__SUPPLIED INFORMATION__
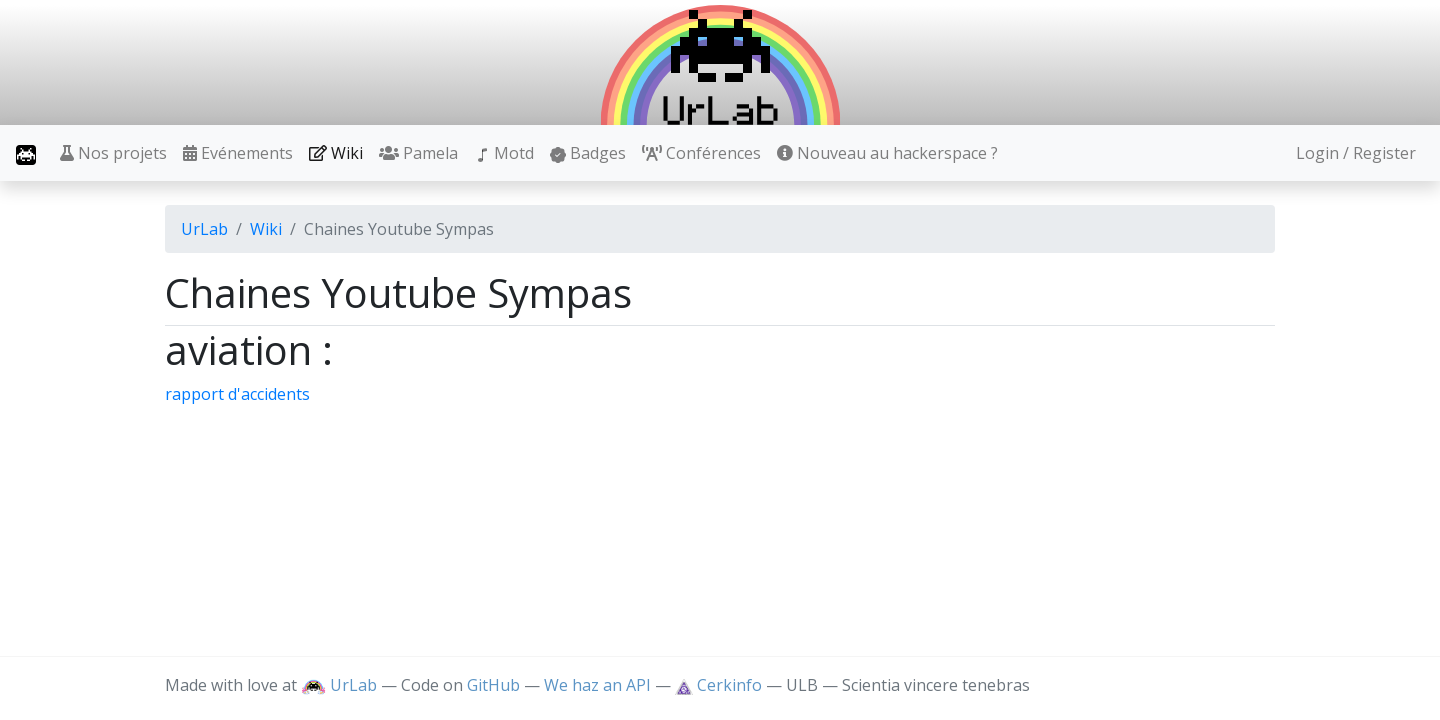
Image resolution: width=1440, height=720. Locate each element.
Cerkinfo (720, 685)
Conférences (701, 153)
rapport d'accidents (237, 394)
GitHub (493, 685)
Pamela (418, 153)
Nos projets (113, 153)
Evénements (238, 153)
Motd (504, 153)
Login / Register (1356, 153)
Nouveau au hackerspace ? (887, 153)
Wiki (336, 153)
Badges (588, 153)
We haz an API (597, 685)
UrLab (204, 229)
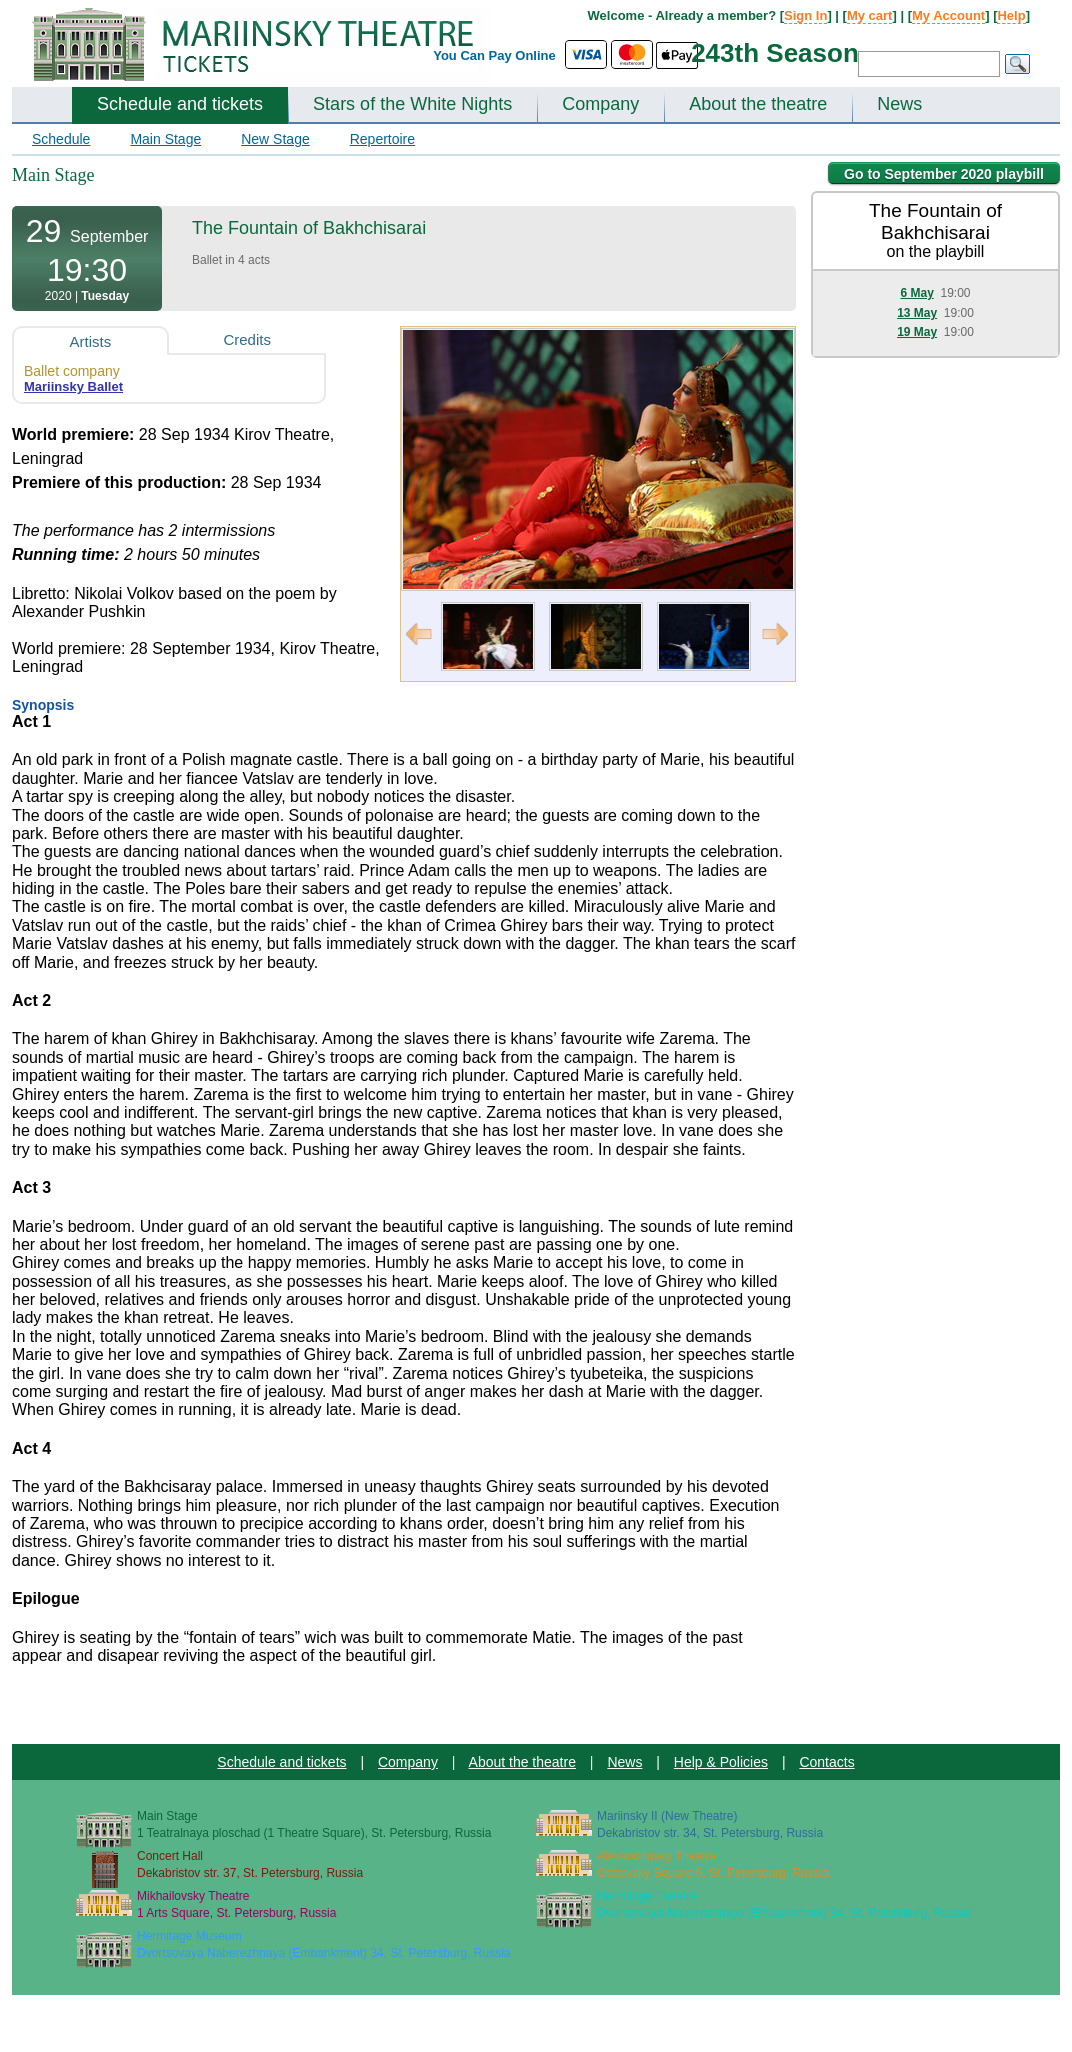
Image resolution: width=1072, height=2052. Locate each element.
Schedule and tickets (180, 104)
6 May (916, 293)
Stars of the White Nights (412, 104)
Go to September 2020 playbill (944, 174)
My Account (948, 15)
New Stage (275, 139)
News (899, 104)
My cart (870, 15)
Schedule (61, 139)
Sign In (805, 15)
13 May (917, 313)
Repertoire (382, 139)
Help (1011, 15)
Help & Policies (721, 1762)
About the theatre (758, 104)
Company (600, 104)
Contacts (826, 1762)
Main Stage (165, 139)
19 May (917, 332)
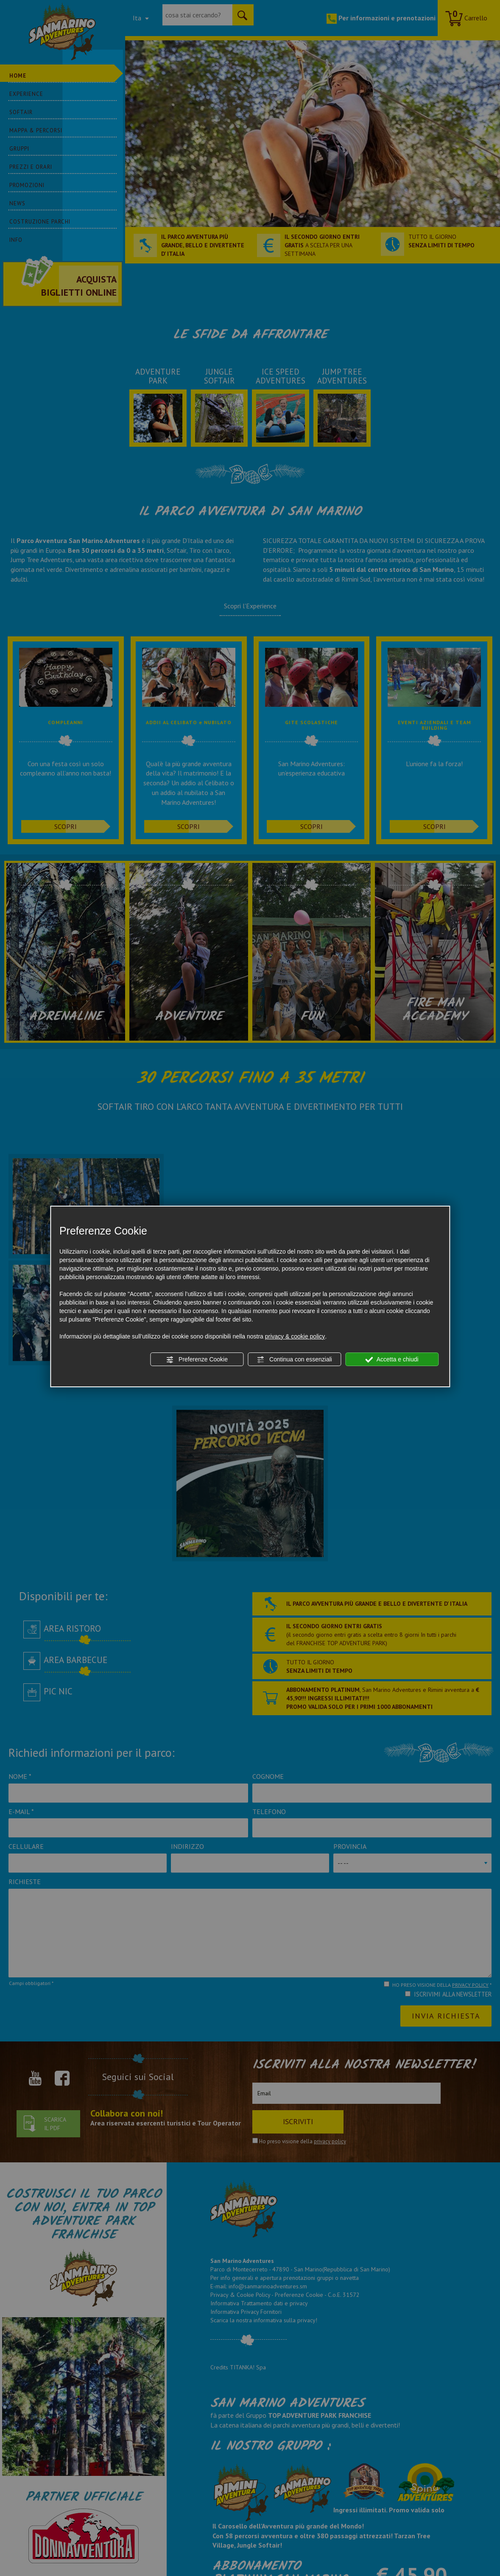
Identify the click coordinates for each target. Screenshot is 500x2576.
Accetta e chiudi (392, 1360)
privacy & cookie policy (295, 1336)
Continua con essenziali (294, 1360)
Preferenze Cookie (197, 1360)
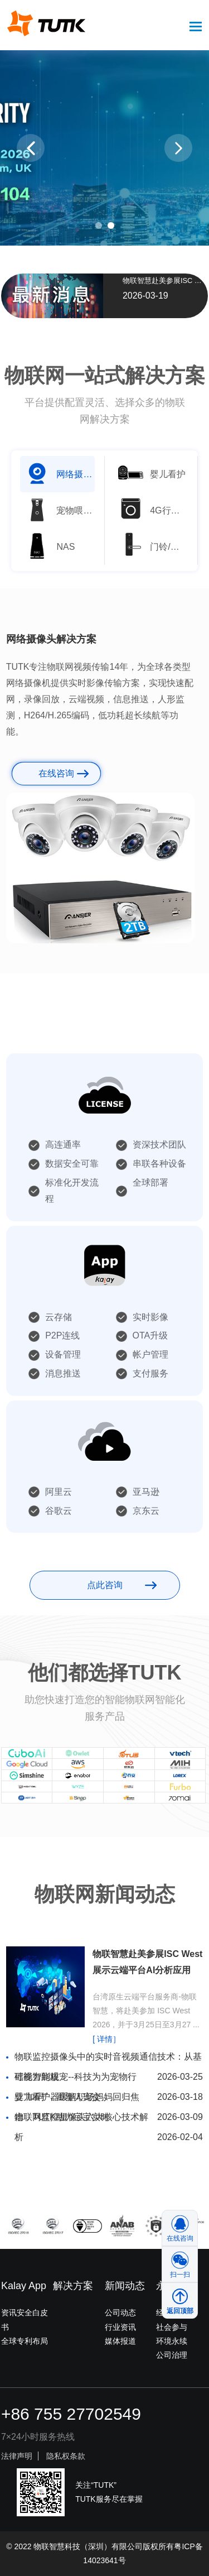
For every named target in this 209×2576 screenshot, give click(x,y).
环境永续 (171, 2341)
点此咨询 (105, 1585)
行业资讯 (120, 2327)
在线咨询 (56, 773)
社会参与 (171, 2327)
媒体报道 (120, 2341)
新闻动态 (125, 2285)
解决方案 (73, 2285)
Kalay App (23, 2285)
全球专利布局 (24, 2341)
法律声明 (16, 2456)
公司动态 (120, 2312)
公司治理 (171, 2354)
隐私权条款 (65, 2456)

__SET PROBLEM__
Please retype the whole listing above line for line, keeping every character unchanged, and leave out the pictures.

__RESPONSE FOR THIS EXERCISE__
Image resolution: width=1440, height=720. Locate each element.
Cerkinfo (720, 685)
Conférences (701, 153)
rapport d'accidents (237, 394)
GitHub (493, 685)
Pamela (418, 153)
Nos projets (113, 153)
Evénements (238, 153)
Motd (504, 153)
Login / Register (1356, 153)
Nouveau au hackerspace ? (887, 153)
Wiki (336, 153)
Badges (588, 153)
We haz an API (597, 685)
UrLab (204, 229)
Image resolution: width=1072, height=2052. Locate each element.
Schedule and tickets (180, 104)
6 May (916, 293)
Stars of the White Nights (412, 104)
Go to September 2020 playbill (944, 174)
My Account (948, 15)
New Stage (275, 139)
News (899, 104)
My cart (870, 15)
Schedule (61, 139)
Sign In (805, 15)
13 May (917, 313)
Repertoire (382, 139)
Help (1011, 15)
Help & Policies (721, 1762)
About the theatre (758, 104)
Company (600, 104)
Contacts (826, 1762)
Main Stage (165, 139)
19 May (917, 332)
Identify the click coordinates for each target. Screenshot is 500x2576.
Accetta e chiudi (392, 1360)
privacy & cookie policy (295, 1336)
Continua con essenziali (294, 1360)
Preferenze Cookie (197, 1360)
For every named target in this 209×2576 screenshot, give click(x,y).
环境永续 (171, 2341)
点此咨询 (105, 1585)
行业资讯 (120, 2327)
在线咨询 (56, 773)
社会参与 (171, 2327)
媒体报道 (120, 2341)
新闻动态 (125, 2285)
解决方案 (73, 2285)
Kalay App (23, 2285)
全球专利布局 (24, 2341)
法律声明 (16, 2456)
公司动态 (120, 2312)
公司治理 (171, 2354)
隐私权条款 (65, 2456)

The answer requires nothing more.